Merhaba. I have recently started learning Turkish. Dundee University offered a beginner’s class as part of their evening programme. Unfortunately not enough people signed up. However the tutor contacted those of us who were interested and we have now formed our own small class. There are only four of us, so it is quite intensive. The tutor is Turkish, but has lived in Dundee for years and now speaks English with a definite Dundonian accent.
Why learn Turkish? No particular reason as such. I have always been interested in other languages, but to date have only attempted to learn the main west European languages. We did French at school and since then I have tried to learn Spanish, Italian and German. Spanish is OK as we lived there for a few years and I try to keep up with the language by reading online articles about FC Barcelona and the odd book in Spanish. The others I can just about get by in. Speaking is the most difficult as there are virtually no chances to speak another language in Dundee. So I try to keep up by reading the odd online piece. German is the most difficult - so many cases and endings. With the help of a dictionary I can get by with reading and have just finished a rather good krimi novel - Alpenrauschen - set in Switzerland, by the Swiss writer Sabina Altermatt. Carrying on a conversation is just so difficult. Luckily I don’t need to try much when in Switzerland. Thank goodness for the spread of English!

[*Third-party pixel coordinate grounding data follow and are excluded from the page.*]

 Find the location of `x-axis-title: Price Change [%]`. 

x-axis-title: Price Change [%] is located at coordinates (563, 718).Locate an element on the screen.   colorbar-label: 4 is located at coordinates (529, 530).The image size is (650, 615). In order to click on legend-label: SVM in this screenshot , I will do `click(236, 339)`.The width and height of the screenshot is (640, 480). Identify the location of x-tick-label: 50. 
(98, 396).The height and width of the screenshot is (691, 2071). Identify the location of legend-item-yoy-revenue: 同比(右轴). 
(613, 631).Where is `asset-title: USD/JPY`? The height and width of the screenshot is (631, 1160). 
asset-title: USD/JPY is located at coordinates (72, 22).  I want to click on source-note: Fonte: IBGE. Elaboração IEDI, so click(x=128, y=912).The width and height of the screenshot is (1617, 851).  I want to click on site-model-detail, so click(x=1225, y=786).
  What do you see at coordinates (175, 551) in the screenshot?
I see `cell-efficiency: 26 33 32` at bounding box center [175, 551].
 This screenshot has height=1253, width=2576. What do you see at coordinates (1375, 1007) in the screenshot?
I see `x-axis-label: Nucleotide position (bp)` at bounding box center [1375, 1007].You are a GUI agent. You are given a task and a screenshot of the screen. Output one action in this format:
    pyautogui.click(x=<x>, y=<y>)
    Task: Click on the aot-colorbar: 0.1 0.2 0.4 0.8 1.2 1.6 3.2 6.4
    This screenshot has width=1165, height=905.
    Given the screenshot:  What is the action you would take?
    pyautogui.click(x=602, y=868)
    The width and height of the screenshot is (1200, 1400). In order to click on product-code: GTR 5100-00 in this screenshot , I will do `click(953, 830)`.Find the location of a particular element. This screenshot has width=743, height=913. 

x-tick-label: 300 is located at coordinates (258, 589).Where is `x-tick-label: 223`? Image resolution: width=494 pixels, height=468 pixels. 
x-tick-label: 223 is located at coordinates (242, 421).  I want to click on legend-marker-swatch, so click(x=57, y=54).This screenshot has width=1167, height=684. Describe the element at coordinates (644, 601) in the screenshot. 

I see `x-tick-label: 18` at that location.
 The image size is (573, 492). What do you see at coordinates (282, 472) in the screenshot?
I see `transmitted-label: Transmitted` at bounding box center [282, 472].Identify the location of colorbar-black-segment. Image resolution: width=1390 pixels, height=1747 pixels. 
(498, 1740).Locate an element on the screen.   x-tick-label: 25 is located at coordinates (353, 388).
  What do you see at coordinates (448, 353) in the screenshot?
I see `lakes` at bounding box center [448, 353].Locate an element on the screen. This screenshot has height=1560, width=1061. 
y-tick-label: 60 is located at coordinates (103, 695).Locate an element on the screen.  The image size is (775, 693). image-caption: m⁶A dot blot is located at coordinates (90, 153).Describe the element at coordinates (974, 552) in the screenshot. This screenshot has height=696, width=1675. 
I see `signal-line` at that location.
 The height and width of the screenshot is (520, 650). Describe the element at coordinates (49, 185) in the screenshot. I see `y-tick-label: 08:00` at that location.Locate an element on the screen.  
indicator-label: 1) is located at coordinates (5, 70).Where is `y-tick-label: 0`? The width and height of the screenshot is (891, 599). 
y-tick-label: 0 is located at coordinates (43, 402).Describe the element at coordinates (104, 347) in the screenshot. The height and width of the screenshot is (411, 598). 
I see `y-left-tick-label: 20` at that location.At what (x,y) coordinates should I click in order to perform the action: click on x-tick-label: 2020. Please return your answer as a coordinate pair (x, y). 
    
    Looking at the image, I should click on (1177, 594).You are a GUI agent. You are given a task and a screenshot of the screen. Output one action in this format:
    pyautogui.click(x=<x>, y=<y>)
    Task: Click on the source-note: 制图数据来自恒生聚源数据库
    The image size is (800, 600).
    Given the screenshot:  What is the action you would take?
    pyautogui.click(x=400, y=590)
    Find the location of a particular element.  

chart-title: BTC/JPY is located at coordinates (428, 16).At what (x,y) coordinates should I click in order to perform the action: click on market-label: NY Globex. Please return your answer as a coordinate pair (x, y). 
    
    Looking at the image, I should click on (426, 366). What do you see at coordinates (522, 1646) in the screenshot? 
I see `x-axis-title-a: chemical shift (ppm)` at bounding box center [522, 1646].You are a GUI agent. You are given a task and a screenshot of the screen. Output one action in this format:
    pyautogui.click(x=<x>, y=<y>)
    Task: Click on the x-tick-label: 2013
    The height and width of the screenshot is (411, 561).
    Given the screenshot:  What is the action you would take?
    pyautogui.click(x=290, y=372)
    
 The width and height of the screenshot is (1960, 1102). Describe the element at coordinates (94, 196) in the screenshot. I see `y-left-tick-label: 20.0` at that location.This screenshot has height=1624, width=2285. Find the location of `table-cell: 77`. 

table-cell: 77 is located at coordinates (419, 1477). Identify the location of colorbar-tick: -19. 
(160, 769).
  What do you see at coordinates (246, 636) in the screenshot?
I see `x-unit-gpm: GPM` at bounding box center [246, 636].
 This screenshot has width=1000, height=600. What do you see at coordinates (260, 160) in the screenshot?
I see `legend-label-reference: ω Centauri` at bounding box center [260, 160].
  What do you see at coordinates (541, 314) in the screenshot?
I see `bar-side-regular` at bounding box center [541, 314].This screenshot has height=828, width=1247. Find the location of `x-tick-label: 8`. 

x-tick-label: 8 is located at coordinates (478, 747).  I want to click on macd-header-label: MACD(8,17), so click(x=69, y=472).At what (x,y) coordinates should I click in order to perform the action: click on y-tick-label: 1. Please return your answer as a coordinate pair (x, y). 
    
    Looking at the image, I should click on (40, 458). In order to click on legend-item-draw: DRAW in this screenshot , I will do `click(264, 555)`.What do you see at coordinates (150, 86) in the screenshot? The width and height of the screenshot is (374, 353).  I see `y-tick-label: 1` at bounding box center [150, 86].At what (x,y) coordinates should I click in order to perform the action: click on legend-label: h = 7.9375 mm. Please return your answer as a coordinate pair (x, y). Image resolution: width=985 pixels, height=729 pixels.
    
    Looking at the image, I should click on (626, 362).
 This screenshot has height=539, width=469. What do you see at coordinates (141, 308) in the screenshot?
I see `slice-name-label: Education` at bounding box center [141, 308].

Back to Turkish. I fancied trying to learn Turkish for a mixture of three reasons. The first is that it is a completely different language from the main European languages. It does share some characteristics with Hungarian and Finnish which are also outwith the main European language blocs. So I like the idea of trying something new which might help keep the old grey cells ticking over. The second reason is that Turkish is the language of one of our oldest and most interesting civilizations. And one that I know very little about. From history lessons at school I know about the advance of the Turkish peoples into what was then known as the Byzantian Empire. Later on under the Ottomans the Turks conquered about half of Europe and created one of the most powerful Empires in the world. Turkey is also a Muslim country and I have never visited a Muslim country and am pretty unfamiliar with modern Islam. The final reason for deciding to learn Turkish is that we hope to visit the country for a holiday next year. While I am sure most Turks, at least in the tourist areas of the country, will speak English, it will be good if I can say a few words in Turkish.
So far I have only been learning for a couple of weeks or so and already it is proving to be quite a challenge. Turkish really is different. Here for example are the numbers 1 - 5: bir; iki, üc, dört, beş. Nothing like anything I know! Still progress is being made, if slowly. I can now introduce myself, ask how are you and most important of all, I can order a glass or even a bottle of wine. Will probably need a few if I am to keep up with this challenge as this will certainly be a test of my determination as well as my linguistic skills.